Kentucky Transportation Cabinet (KYTC) Secretary Jim Gray and Assistant State Highway Engineer John Moore testified at Friday’s Budget Review Subcommittee on Transportation on mega projects and the Strategic Highway Investment Formula for Tomorrow (SHIFT).
Gray explained that federal funding is still uncertain on large transportation projects while Congress debates the Infrastructure Investment and Jobs Act (IIJA). However, he said that consultants had begun a study to update the cost of a companion bridge to ease traffic loads on the Brent Spence Bridge. There is also research underway into how to minimize the footprint of the future project.
A 2012 study estimated the cost at $2.8 billion for a 7.8-mile corridor on Interstates 71 and 75 to address safety, congestion, and geometric concerns. Gray reiterated that the current Brent Spence Bridge is structurally safe.

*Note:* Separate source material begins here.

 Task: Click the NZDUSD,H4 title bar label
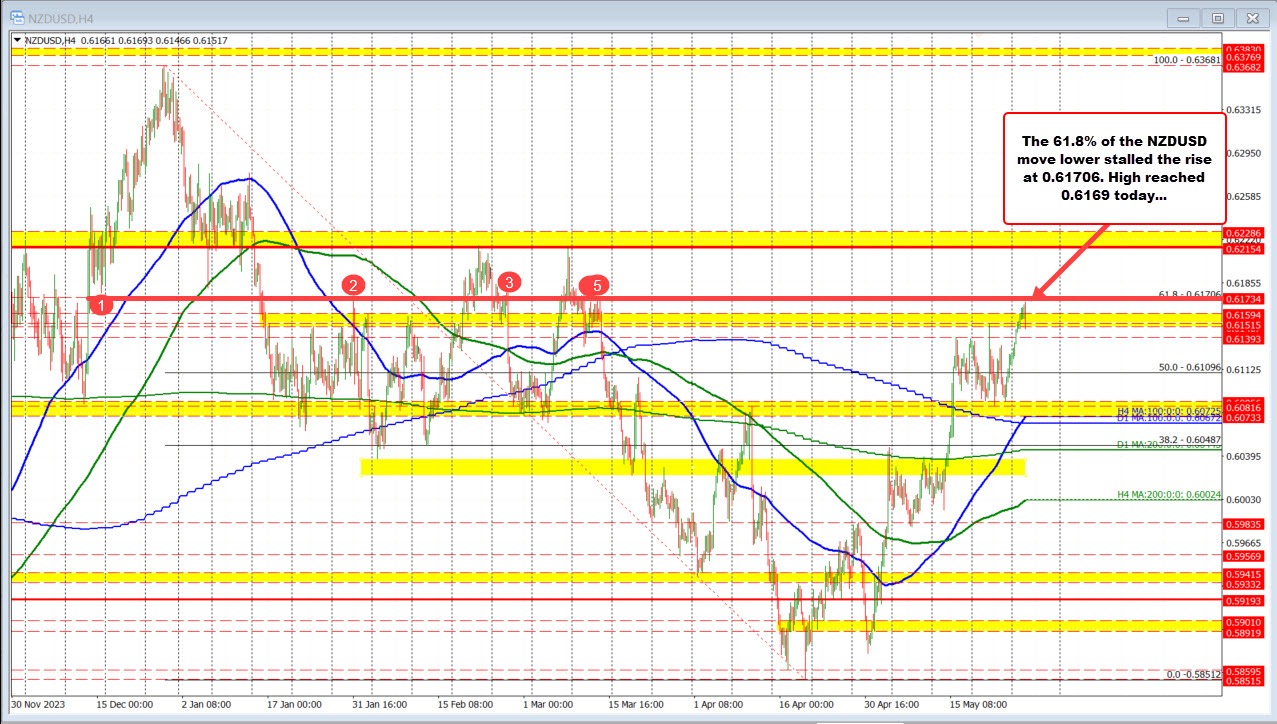coord(60,17)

“KYTC continues to make improvements to make sure the bridge remains in operation and available to serve as a key component to the regional and national transportation network for many years,” Gray testified. “We are currently executing a contract to clean, prep, and paint the bridge, and that is expected to be completed this fall.”

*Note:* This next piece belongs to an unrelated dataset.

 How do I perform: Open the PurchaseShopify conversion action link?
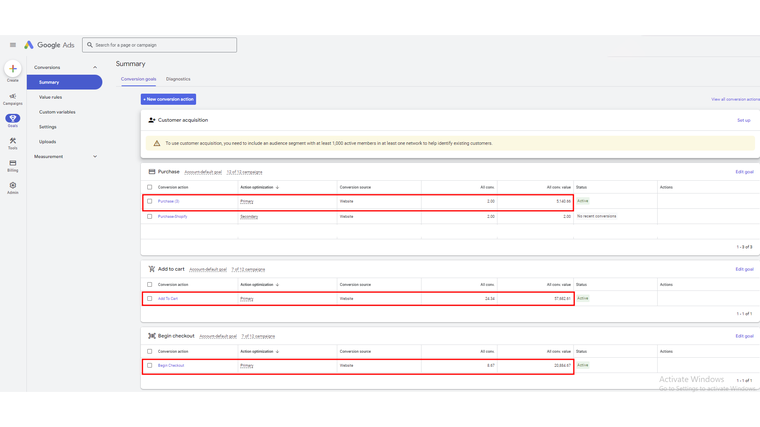click(x=172, y=216)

Gray said initial work on section one of the Interstate 69 crossing should begin early next year in Henderson. That project will cost $230 million and take until 2025 to complete. Section two, which includes a four-lane river crossing, is estimated to cost $1 billion, with construction starting in 2027 and lasting four years.
The third mega project addressed is the Mountain Parkway expansion. “The project team has made significant progress on the expansion project since construction began in 2015,” Gray told legislators.

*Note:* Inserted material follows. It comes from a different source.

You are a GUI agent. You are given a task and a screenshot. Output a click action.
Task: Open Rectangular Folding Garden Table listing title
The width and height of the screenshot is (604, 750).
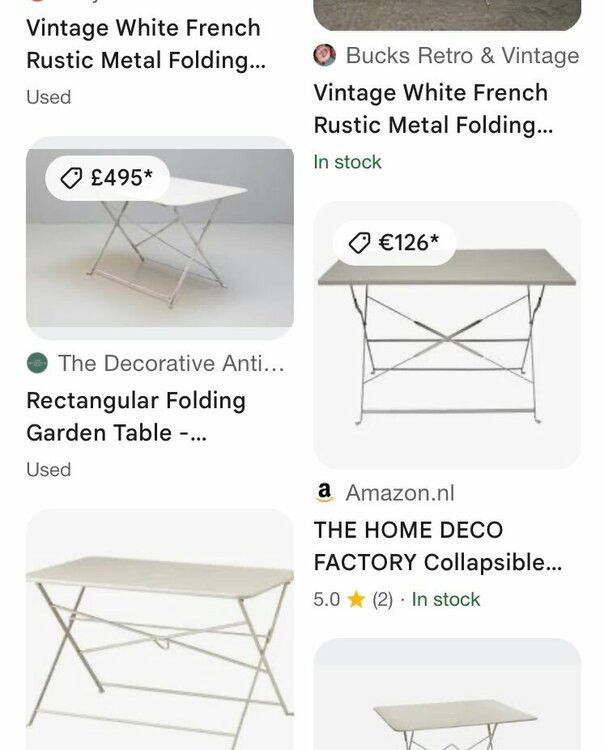click(x=136, y=417)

He said workers had finished approximately one-third of the project, with a section under construction and another starting in early 2022. Gray expects $300 million will be needed to complete the final section, a 14-mile stretch from Salyersville to Prestonsburg.
Moore told the committee that the next step in SHIFT begins next week when regional priorities are discussed. The initial study identified 3,796 potential projects totaling $70 billion. The process that concluded on July 30 had narrowed the list to 275 national highway system projects with a combined cost of $11 billion, including 52 projects worth $7 billion on interstates and parkways.
Committee co-chair Senator Jimmy Higdon (R-Lebanon) asked whether final SHIFT information will be given to legislators as they consider the next transportation budget. Moore responded that he was uncertain but understood why the information would be important to those allocating road funds.